> **TASK TO COMPLETE**:
Reproduce the following items line for line, with no changes.

--- start of GIVEN DATA ---

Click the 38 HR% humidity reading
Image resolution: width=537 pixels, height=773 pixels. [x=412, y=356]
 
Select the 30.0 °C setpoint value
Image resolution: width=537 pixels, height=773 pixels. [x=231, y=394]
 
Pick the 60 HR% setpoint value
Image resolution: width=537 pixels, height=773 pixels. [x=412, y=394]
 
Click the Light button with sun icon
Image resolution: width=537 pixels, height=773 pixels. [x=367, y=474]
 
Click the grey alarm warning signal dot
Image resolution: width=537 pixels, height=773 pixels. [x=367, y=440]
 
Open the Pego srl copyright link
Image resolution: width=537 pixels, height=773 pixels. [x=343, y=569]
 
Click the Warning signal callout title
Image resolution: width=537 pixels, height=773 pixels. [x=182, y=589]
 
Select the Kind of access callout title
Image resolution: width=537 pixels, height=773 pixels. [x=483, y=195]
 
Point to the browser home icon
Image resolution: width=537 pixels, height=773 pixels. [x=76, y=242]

--- end of GIVEN DATA ---

> **WRITTEN ANSWER**:
Click the 38 HR% humidity reading
Image resolution: width=537 pixels, height=773 pixels. [x=412, y=356]
 
Select the 30.0 °C setpoint value
Image resolution: width=537 pixels, height=773 pixels. [x=231, y=394]
 
Pick the 60 HR% setpoint value
Image resolution: width=537 pixels, height=773 pixels. [x=412, y=394]
 
Click the Light button with sun icon
Image resolution: width=537 pixels, height=773 pixels. [x=367, y=474]
 
Click the grey alarm warning signal dot
Image resolution: width=537 pixels, height=773 pixels. [x=367, y=440]
 
Open the Pego srl copyright link
Image resolution: width=537 pixels, height=773 pixels. [x=343, y=569]
 
Click the Warning signal callout title
Image resolution: width=537 pixels, height=773 pixels. [x=182, y=589]
 
Select the Kind of access callout title
Image resolution: width=537 pixels, height=773 pixels. [x=483, y=195]
 
Point to the browser home icon
Image resolution: width=537 pixels, height=773 pixels. [x=76, y=242]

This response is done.